Feb. 19, 2015, midnight

|k| clippings: 2015-02-19 — flailing's surreal self

katexic clippings

WORK

“I believe in the future resolution of these two states, dream and reality, which are seemingly so contradictory, into a kind of absolute reality, a surreality, if one may so speak. It is in quest of this surreality that I am going, certain not to find it but too unmindful of my death not to calculate to some slight degree the joys of its possession.”

—André Breton
—from the “Manifesto of Surrealism”

WORD(S)

flagitious /flə-JI-shəs/. adjective. Heinous, exceedingly wicked, brutally criminal. From Latin flagitium (shameful, disgraceful), which itself derives from flagrum (whip)…think flagellate. Seriously, think about it.

“Our heroes slaughter’d and our ships on flame,
and Crimes heap’d on crimes, shall bend your glory down,
And whelm in ruins yon flagitious town.”
(Homer, translated by Alexander Pope)

“Seigneur. My genius is not innately apt – as this flagitious nebulon opines – for excoriating the cuticle of our Gallic vernacular. But, vice-versally, I am assiduous at striving, by oars and by sail, at locupleting it with latinate superfluity.” (Francois Rabelais, translated by M.A. Screech)

“A wicked law cannot be executed by good men, and must be by bad. Flagitious men must be employed, and every act of theirs is a stab at the public peace.” (Ralph Waldo Emerson)

WEB

  1. I’m amazed this isn’t just a news story, but that the writer consulted a Latin professor to boot… → “Oak Park man invents word for ‘nieces and nephews’”

  2. “Write some letters. Then, go to the library and place the letters in some books, preferably ones that aren’t checked out very often. Or, place them in books at a used bookstore, preferably books that might not be purchased for a long time. The letters can be about anything, to anyone, but keep them anonymous, untraceable. First names only, or no names at all. The people who find the letters get to imagine the lives outside of the words on paper.” → “52 Projects: Project #20”

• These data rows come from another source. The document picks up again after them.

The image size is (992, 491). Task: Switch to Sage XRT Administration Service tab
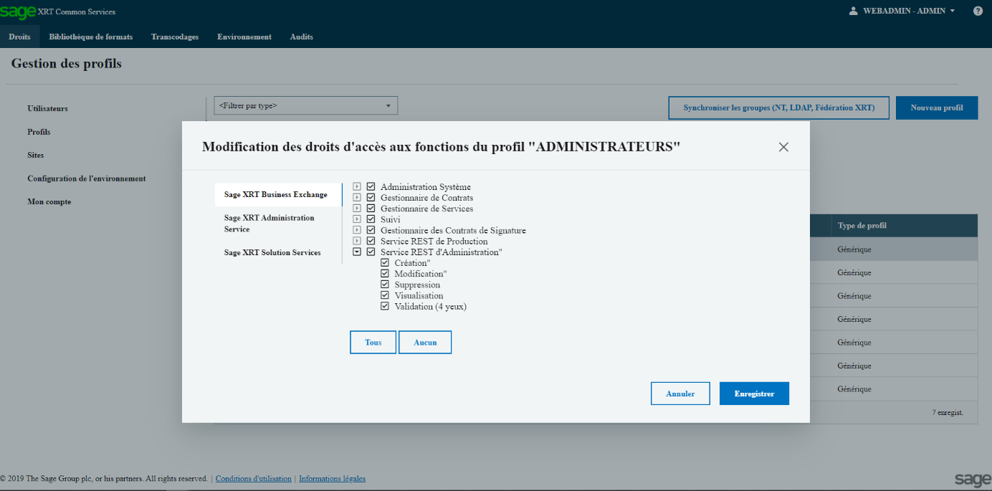pyautogui.click(x=269, y=224)
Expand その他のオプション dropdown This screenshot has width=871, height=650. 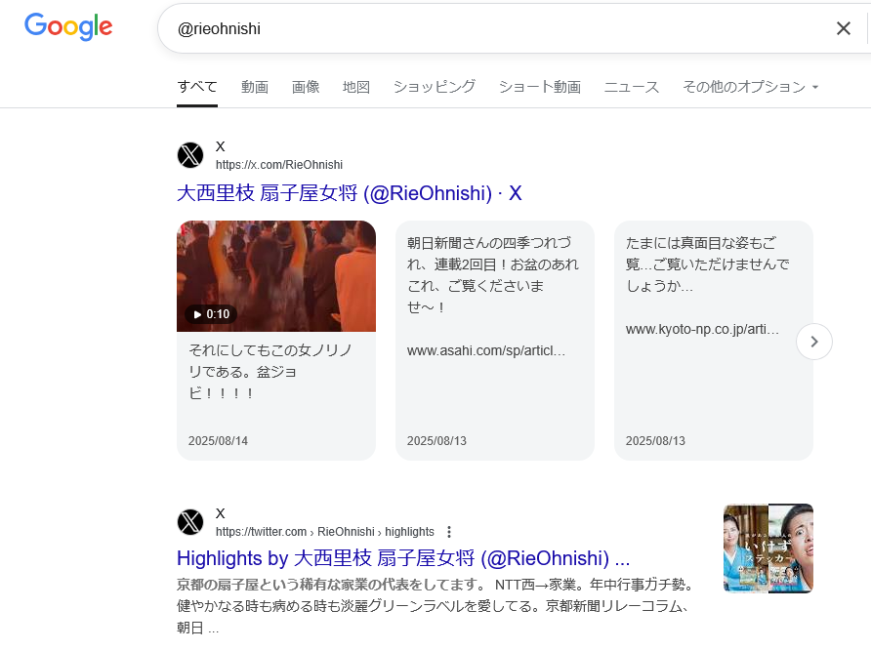point(750,87)
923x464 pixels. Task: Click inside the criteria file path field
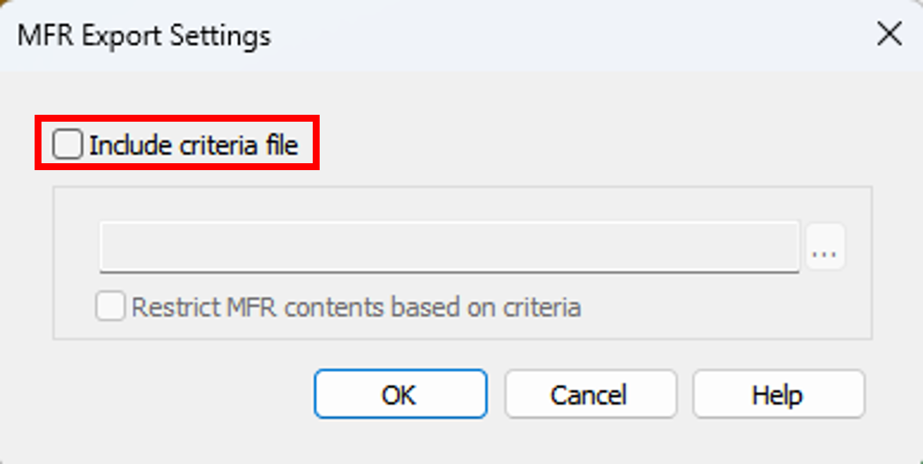(x=450, y=247)
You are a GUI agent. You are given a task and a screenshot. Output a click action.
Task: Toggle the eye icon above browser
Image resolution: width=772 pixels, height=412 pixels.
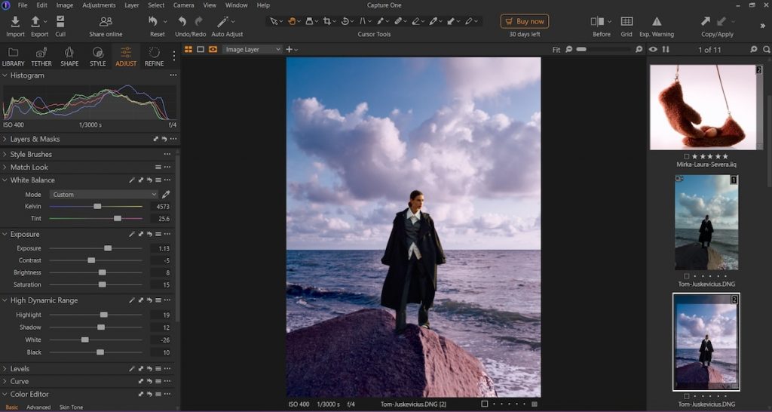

  3. Philip K. Dick was a genre-bending author whose work defies easy classification. Of course he inspired some amazing book covers! → 650+ PKD Book Covers

  4. “…search the text of 1,424,780 individual statements within 6,683 Supreme Court oral arguments since the 1950s.” → SCOTUS SearchBETA

  5. Today in 1896, French poet, painter and writer André Breton is born in Normandy. Breton associated with the Dadaists, but is well known for leading the Surrealist art movement…a term Breton himself invented in his 1924 “Manifesto of Surrealism” and which developed in part from his interest in the subconscious and automatism (automatic writing, painting and drawing).

REPRISES/RESPONSES/REJOINDERS/RIPOSTES

  • Reader B. writes: “That’s Philip Levine’s ‘M. Degas Teaches Art And Science At Durfee Intermediate School, Detroit, 1942.’ a splendid poem. I smiled at the humor, then appreciated the audience’s in that recording, and Levin’s comic timing while reading. ¶ Reminded me of junior high, and high school, all too well. That was near Detroit.”

  • Reader H. writes: “I think I’ll be adding your headnote here [in which I apologized for the longer-than-usual poem by Philip Levine] to my file of unnecessary apologies.”